Interior Discretisation

Let us start by focusing on the discretisation of the PDE itself. We start by defining some grid $x_1, \ldots, x_n$ for the mesh points, assuming $a = x_1 < x_2 < \cdots < x_n = b$. The control volumes are defined by intervals $[w_i, e_i]$, where

\[\begin{align*} w_i &= \begin{cases} x_1 & i=1, \\ \dfrac{1}{2}\left(x_{i-1} + x_i\right) & i=2,\ldots,n, \end{cases} \\ e_i &= \begin{cases} \frac12\left(x_i + x_{i+1}\right) & i=1,\ldots,n-1, \\ x_n & i=n. \end{cases} \end{align*}\]

The volumes of these control volumes are defined by $V_i = e_i - w_i$, $i=1,\ldots,n$. Now, integrate the PDE over a control volume $[w_i, e_i]$:

\[\begin{align*} \int_{w_i}^{e_i} \dfrac{\partial u}{\partial t}\,\mathrm{d}x &= \int_{w_i}^{e_i} \dfrac{\partial}{\partial x}\left(D(u)\dfrac{\partial u}{\partial x}\right)\,\mathrm{d}x + \int_{w_i}^{e_i} R(u)\,\mathrm{d}x \\ \dfrac{\mathrm d}{\mathrm dt}\int_{w_i}^{e_i} u\,\mathrm{d}x &= D\left(u(e_i, t)\right)\dfrac{\partial u(e_i, t)}{\partial x} - D\left(u(w_i, t)\right)\dfrac{\partial u(w_i, t)}{\partial x} + \int_{w_i}^{e_i} R(u)\,\mathrm{d}x \\ \dfrac{\mathrm d\bar u_i}{\mathrm dt} &= \frac{1}{V_i}\left[D\left(u(e_i, t)\right)\dfrac{\partial u(e_i, t)}{\partial x} - D\left(u(w_i, t)\right)\dfrac{\partial u(w_i, t)}{\partial x}\right] + \bar R_i, \end{align*}\]

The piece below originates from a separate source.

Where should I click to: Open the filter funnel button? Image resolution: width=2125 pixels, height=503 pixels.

where $\bar u_i = (1/V_i)\int_{w_i}^{e_i} u\,\mathrm{d}x$ and $\bar R_i = (1/V_i)\int_{w_i}^{e_i} R(u)\,\mathrm{d}x$. Letting $u_i = u(x_i, t)$ and $R_i = R(u_i)$, we make the following approximations:

\[\begin{align*} \begin{array}{rcll} \bar u_i &\approx& u_i, & i=1,\ldots,n, \\[6pt] \bar R_i &\approx& R_i, & i=1,\ldots,n, \\[6pt] D\left(u(e_i, t)\right) &\approx& \dfrac12\left(D_i + D_{i+1}\right)\quad & i=1,\ldots,n-1, \\[6pt] D\left(u(w_i, t)\right) &\approx& \dfrac12\left(D_{i-1} + D_i\right)\quad & i=2,\ldots,n, \\[6pt] \dfrac{\partial u(e_i, t)}{\partial x} &\approx& \dfrac{u_{i+1} - u_i}{h_i} & i=1,\ldots,n-1, \\[6pt] \dfrac{\partial u(w_i, t)}{\partial x} &\approx& \dfrac{u_i - u_{i-1}}{h_{i-1}} & i=2,\ldots,n, \end{array} \end{align*}\]

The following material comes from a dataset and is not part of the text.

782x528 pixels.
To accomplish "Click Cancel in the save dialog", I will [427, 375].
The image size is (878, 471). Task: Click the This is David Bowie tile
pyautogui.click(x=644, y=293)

where $h_i = x_{i+1} - x_i$, $i=1,\ldots,n-1$. With these approximations, we find:

\[\begin{align*} \frac{\mathrm du_i}{\mathrm dt} &= \frac{1}{V_i}\left[\left(\dfrac{D_i+D_{i+1}}{2}\right)\left(\dfrac{u_{i+1} - u_i}{h_i}\right) - \left(\dfrac{D_{i-1} + D_i}{2}\right)\left(\dfrac{u_i - u_{i-1}}{h_{i-1}}\right)\right] + R_i, \end{align*}\]

for $i=2,\ldots,n-1$.

Boundary Discretisation

We still need to handle the equations at $i=1$ and $i=n$. Using $\partial u(a, t) = a_0(u(a, t), t)$, we obtain Thus,

\[\dfrac{\mathrm du_1}{\mathrm dt} = \frac{1}{V_1}\left[\left(\dfrac{D_1 + D_2}{2}\right)\left(\dfrac{u_2 - u_1}{h_1}\right) - a_0(u_1, t)D(u_1)\right] + R_1.\]

Similarly,

\[\dfrac{\mathrm du_n}{\mathrm dt} = \frac{1}{V_n}\left[a_1(u_1)D(u_n) - \left(\dfrac{D_{n-1} + D_n}{2}\right)\left(\dfrac{u_n - u_{n-1}}{h_{n-1}}\right)\right] + R_n.\]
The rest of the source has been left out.